**Task description:** Return the passage on Monte Carlo methods verbatim from "Monte Carlo methods are" to "earlier for DP.".

**Page excerpt:**
##########

Here we consider our first learning methods for estimating value functions and discovering optimal policy. Unlike the previous algorithms, we do not assume complete knowledge of the environment. Monte Carlo methods require only experience – sample sequences of states, actions, and rewards from actual or simulated interaction with an environment. Although a model is required, the model need only generate sample transition, not the complete probability distributions of all possible transitions that is required for dynamic programming (DP).

Monte Carlo methods are ways of solving the reinforcement learning problem based on averaging sample return. To ensure that well-defined returns are available, here we define Monte Carlo methods only for episodic tasks. Only on the completion of an episode are value estimates and policies changed.

To handle the nonstationarity, we adapt the idea of general policy iteration (GPI) developed in earlier for DP.

Suppose we wish to estimate $v_{\pi}(s)$, the value of a state $s$ under policy $\pi$, given a set of episodes obtained by following $\pi$ and passing though $s$. Each occurrence of state $s$ in an episode is called a visit to $s$. Let us call the first time it is visited in an episode the first visit to $s$. The first-visit MC method estimates $v_{\pi}(s)$ as the average of the returns following first visits to $s$, whereas the every-visit MC method averages the returns following all visits to $s$.

First-visit MC policy evaluation (returns $V \approx v_{\pi}$)

##########

**Dataset section:**
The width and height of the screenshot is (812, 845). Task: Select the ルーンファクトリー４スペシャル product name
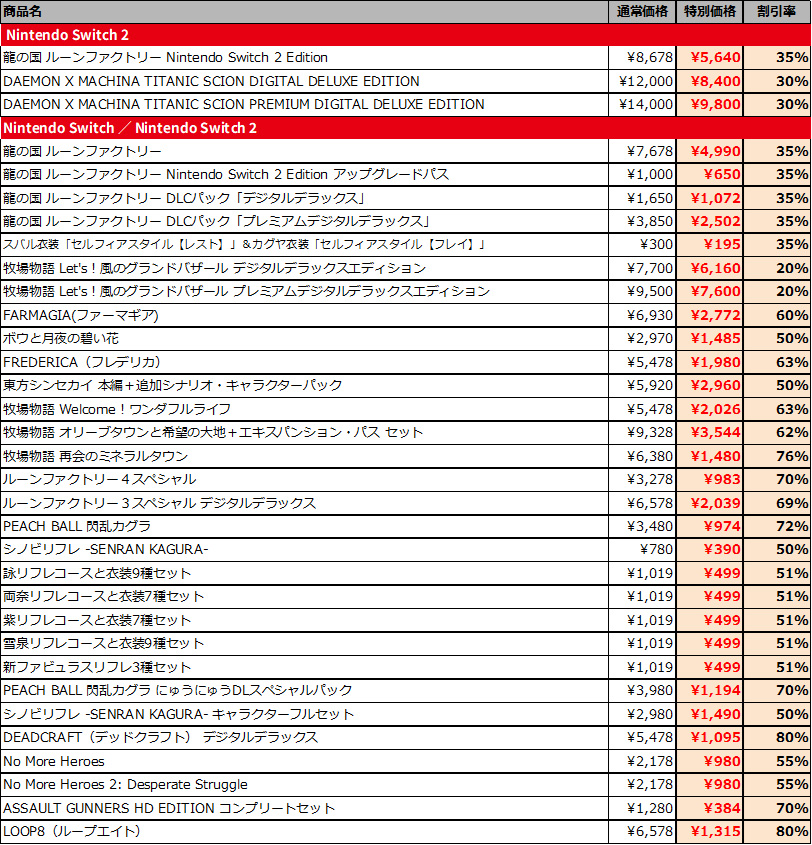(100, 480)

##########

**Answer to this exercise:**
Monte Carlo methods are ways of solving the reinforcement learning problem based on averaging sample return. To ensure that well-defined returns are available, here we define Monte Carlo methods only for episodic tasks. Only on the completion of an episode are value estimates and policies changed.

To handle the nonstationarity, we adapt the idea of general policy iteration (GPI) developed in earlier for DP.